3. Early-stage lung cancer detection via thin-section low-dose CT reconstruction combined with AI in non-high risk populations: a large-scale real-world retrospective cohort study.

74.5Level IIICohort
Precision clinical medicine · 2025PMID: 40213646

In 259,121 non-high-risk individuals, AI-augmented thin-section LDCT detected more lung cancers than traditional LDCT, with 92.7% of cases at stage I and 87.1% in never-smokers. The findings support extending screening beyond classic high-risk criteria and highlight the value of thin-section reconstruction plus AI triage.

Impact: This large real-world study challenges current screening boundaries by demonstrating clinical yield in non-high-risk populations, particularly never-smokers, and shows how AI with thin-section LDCT can improve early detection.

Clinical Implications: Health systems should consider piloting AI-augmented thin-section LDCT programs in non-high-risk cohorts while evaluating cost-effectiveness and overdiagnosis; radiology workflows may benefit from AI triage.

Key Findings

  • Among 259,121 non-high-risk participants, 0.3% were diagnosed with lung cancer within 1 year; 92.7% were stage I.
  • 87.1% of detected cancers occurred in never-smokers.
  • LDCT-TRAI achieved a higher cancer detection rate than traditional LDCT (0.3% vs 0.2%).
  • AI system (uAI-ChestCare) applied to thin-section reconstructions enhanced screening performance.

Methodological Strengths

  • Very large real-world cohort with pathology confirmation of diagnoses.
  • Direct comparative analysis between AI-augmented thin-section LDCT and traditional LDCT.

Limitations

  • Retrospective design susceptible to selection and information biases.
  • Limited detail on false positives, downstream procedures, and formal cost-effectiveness/overdiagnosis metrics.

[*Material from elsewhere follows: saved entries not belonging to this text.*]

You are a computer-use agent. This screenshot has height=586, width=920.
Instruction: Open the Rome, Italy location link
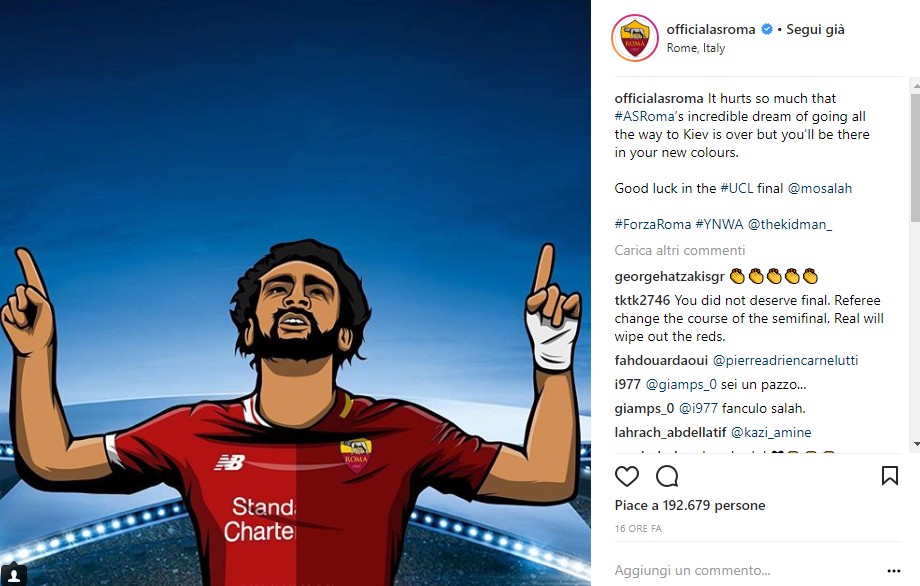[696, 48]
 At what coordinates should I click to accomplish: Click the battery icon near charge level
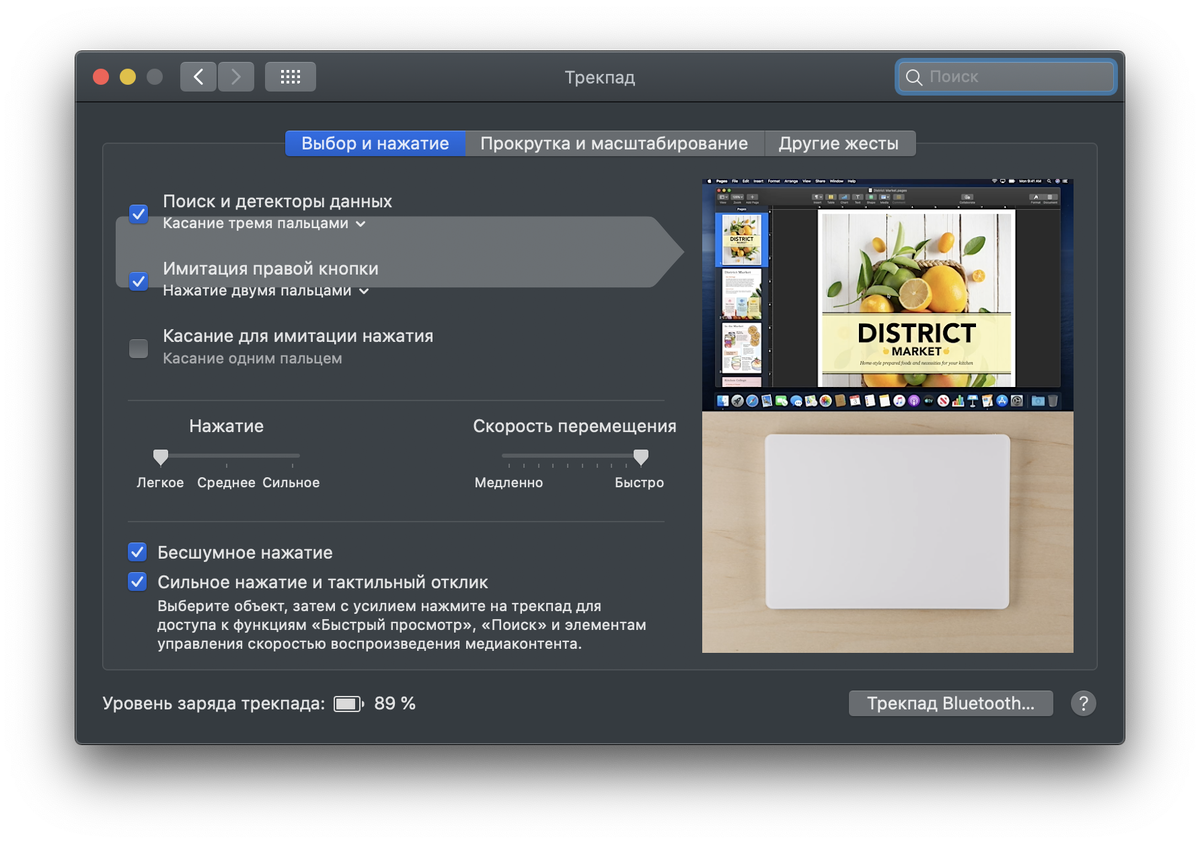(346, 703)
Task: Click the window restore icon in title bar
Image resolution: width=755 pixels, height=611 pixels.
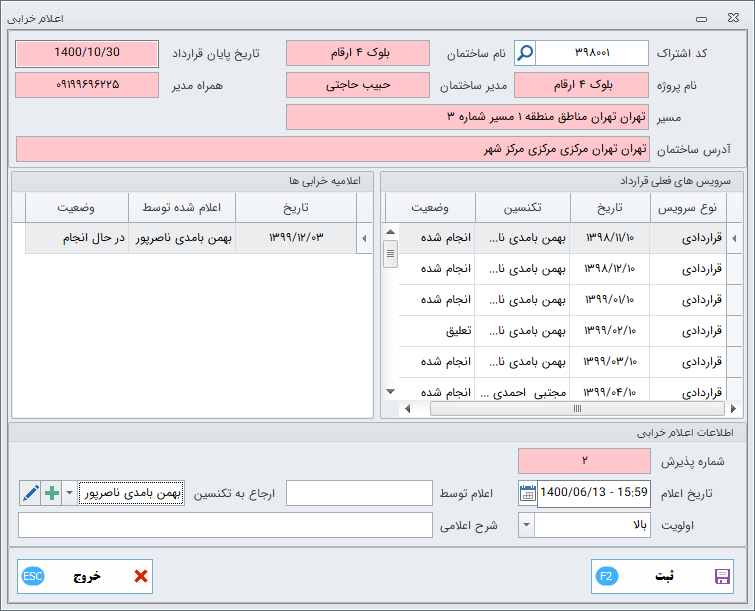Action: pyautogui.click(x=706, y=18)
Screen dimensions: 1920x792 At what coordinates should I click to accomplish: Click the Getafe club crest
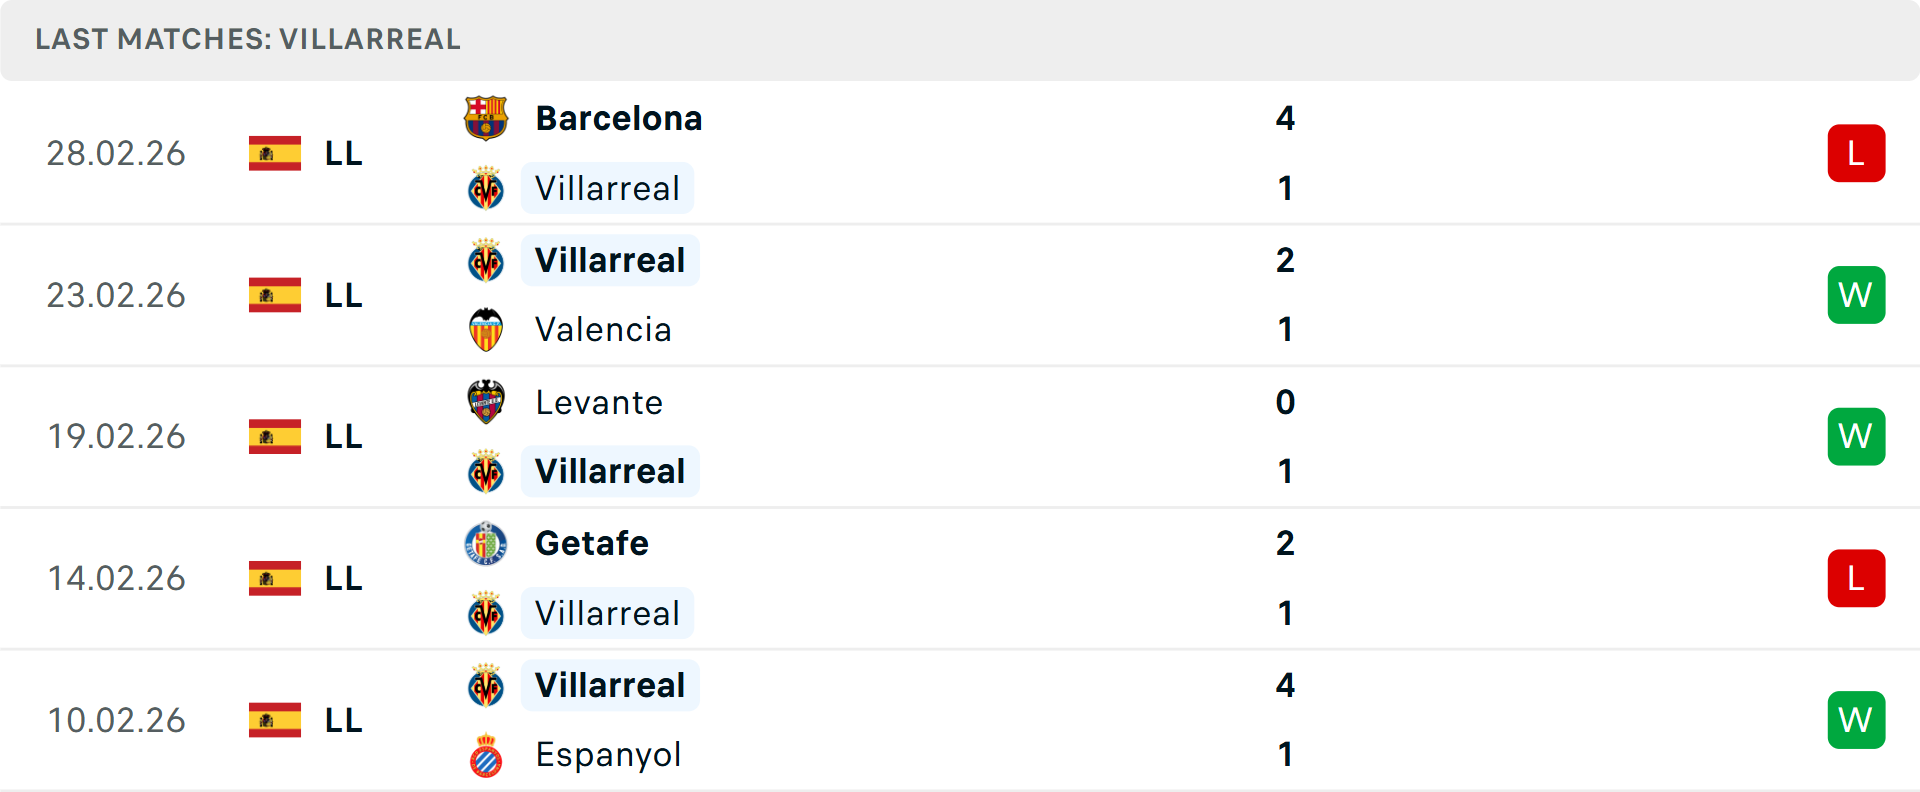pyautogui.click(x=486, y=544)
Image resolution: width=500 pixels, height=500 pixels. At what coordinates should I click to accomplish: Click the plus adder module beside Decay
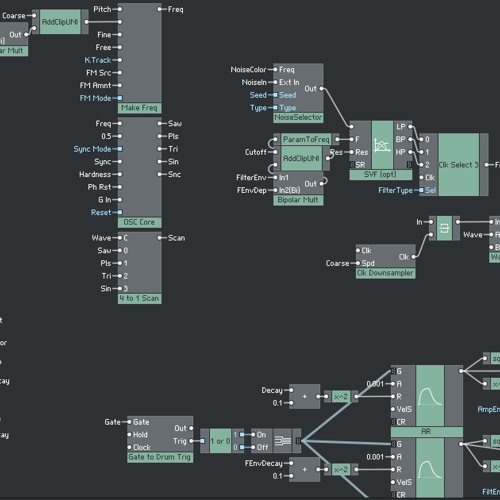(304, 397)
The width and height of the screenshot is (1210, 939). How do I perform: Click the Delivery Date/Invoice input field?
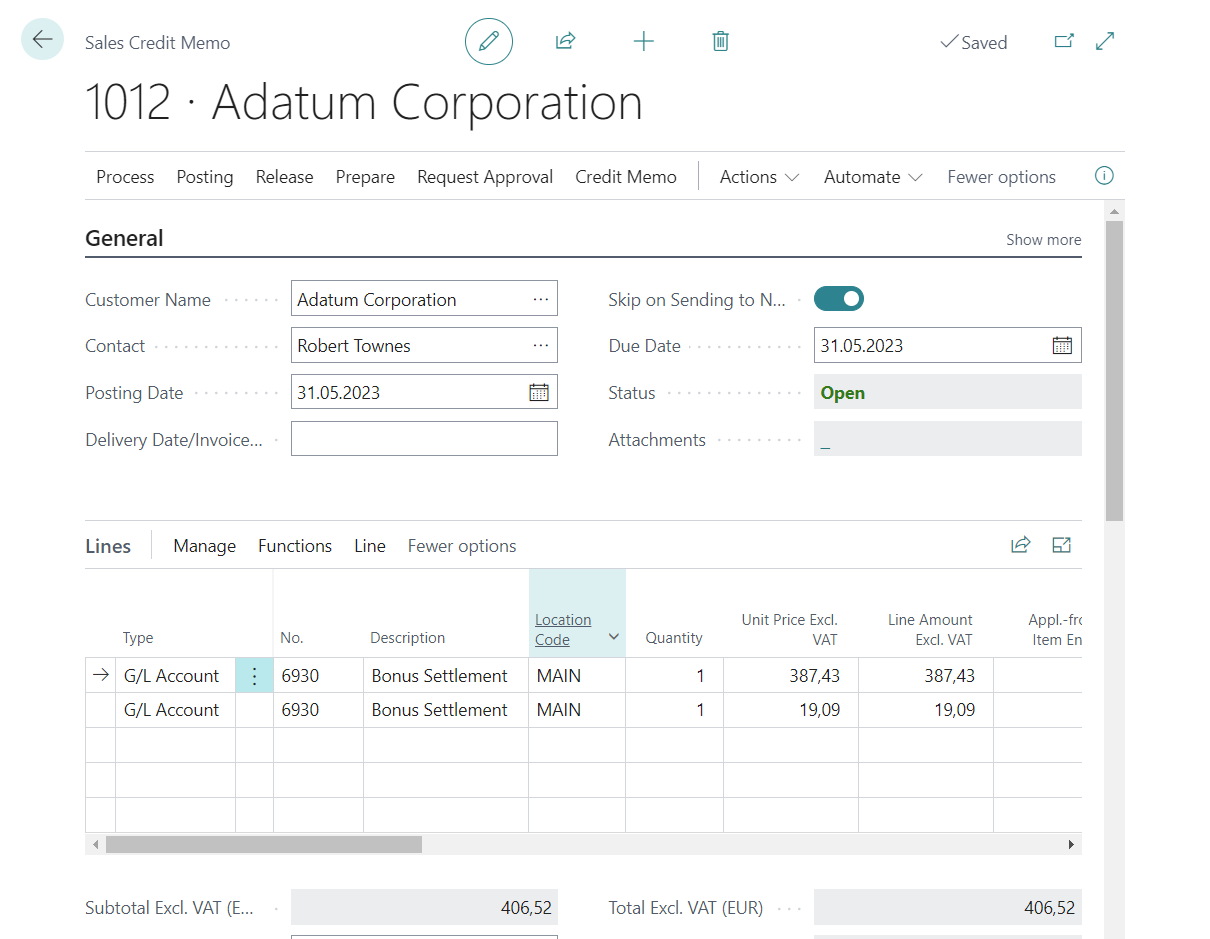tap(424, 439)
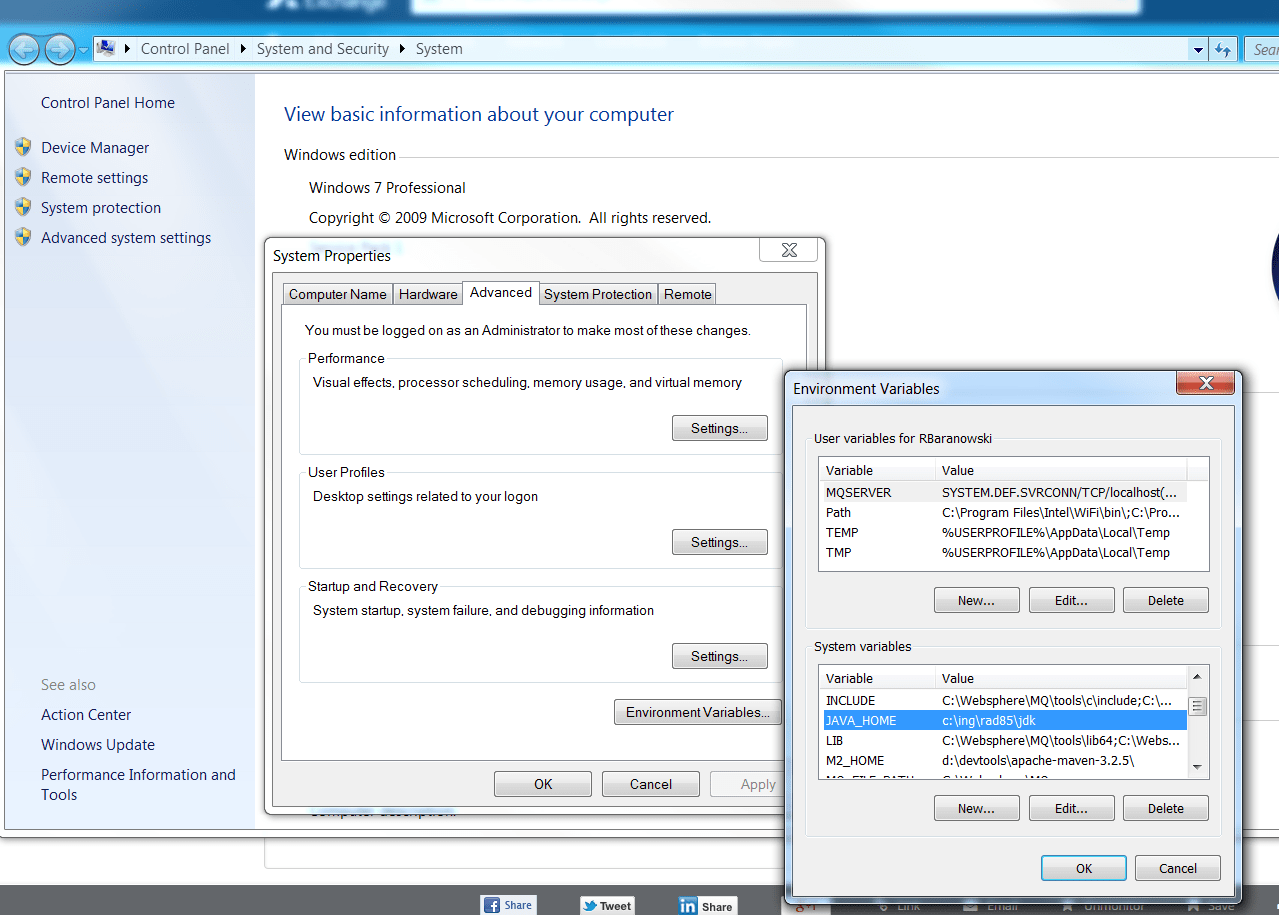The height and width of the screenshot is (915, 1279).
Task: Click the Environment Variables button
Action: click(697, 712)
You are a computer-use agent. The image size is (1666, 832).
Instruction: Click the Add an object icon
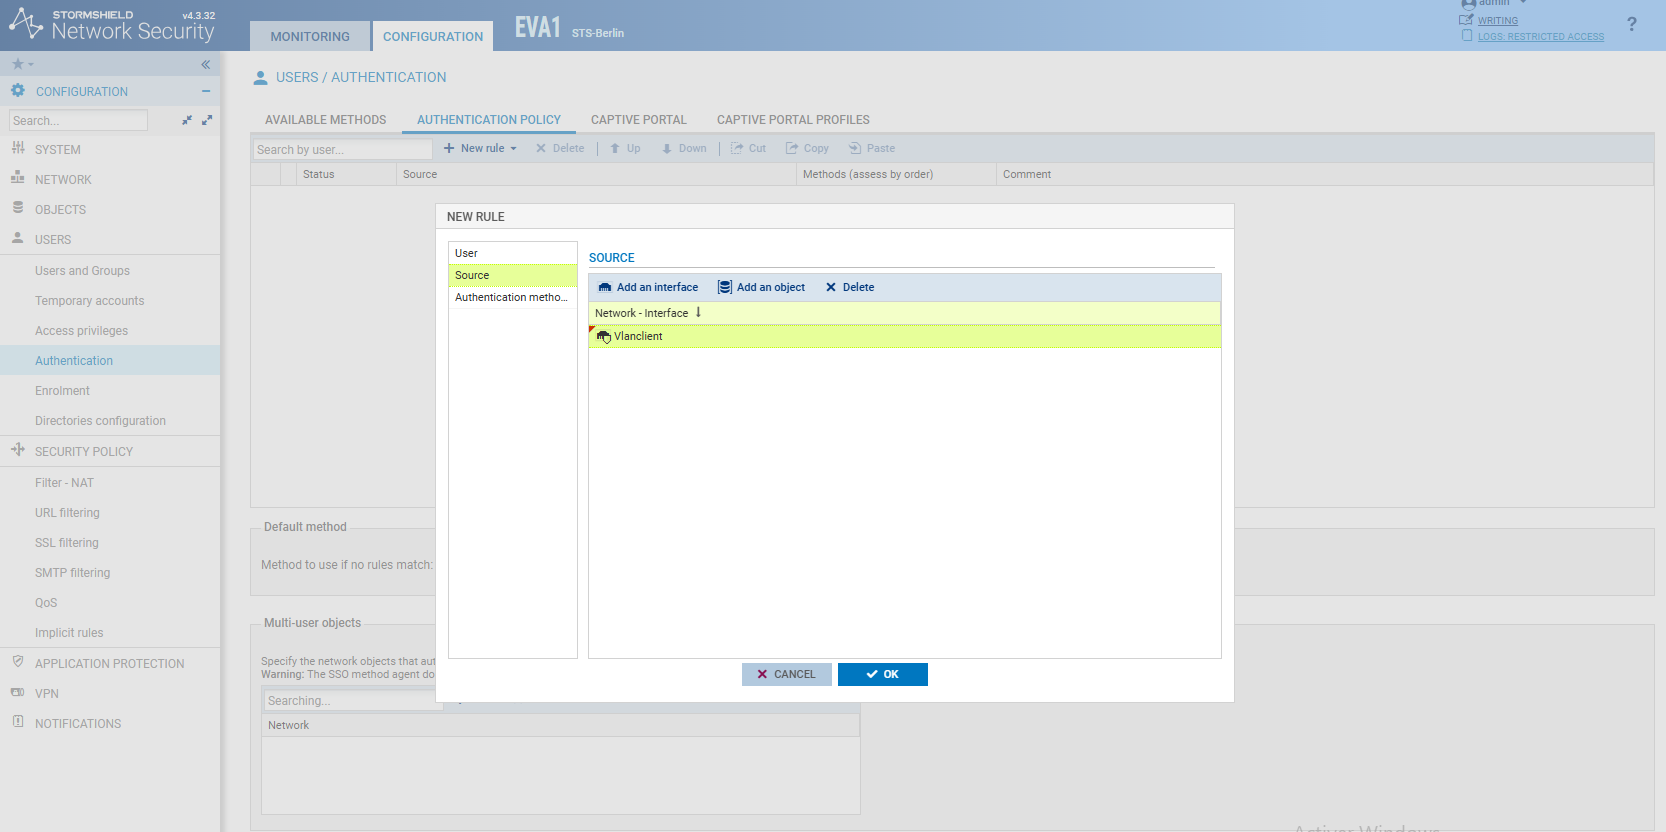tap(725, 287)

Future Directions: Prospective pragmatic trials to assess mortality impact, cost-effectiveness, and overdiagnosis; refine AI thresholds across demographics; integrate risk models beyond smoking history.

BACKGROUND: Current lung cancer screening guidelines recommend annual low-dose computed tomography (LDCT) for high-risk individuals. However, the effectiveness of LDCT in non-high-risk individuals remains inadequately explored. With the incidence of lung cancer steadily increasing among non-high-risk individuals, this study aims to assess the risk of lung cancer in non-high-risk individuals and evaluate the potential of thin-section LDCT reconstruction combined with artificial intelligence (LDCT-TRAI) as a screening tool. METHODS: A real-world cohort study on lung cancer screening was conducted at the West China Hospital of Sichuan University from January 2010 to July 2021. Participants were screened using either LDCT-TRAI or traditional thick-section LDCT without AI (traditional LDCT) . The AI system employed was the uAI-ChestCare software. Lung cancer diagnoses were confirmed through pathological examination. RESULTS: Among the 259 121 enrolled non-high-risk participants, 87 260 (33.7%) had positive screening results. Within 1 year, 728 (0.3%) participants were diagnosed with lung cancer, of whom 87.1% (634/728) were never-smokers, and 92.7% (675/728) presented with stage I disease. Compared with traditional LDCT, LDCT-TRAI demonstrated a higher lung cancer detection rate (0.3% vs. 0.2%, CONCLUSION: These findings highlight the importance of expanding lung cancer screening to non-high-risk populations, especially never-smokers. LDCT-TRAI outperformed traditional LDCT in detecting early-stage cancers and improving survival outcomes, underscoring its potential as a more effective screening tool for early lung cancer detection in this population.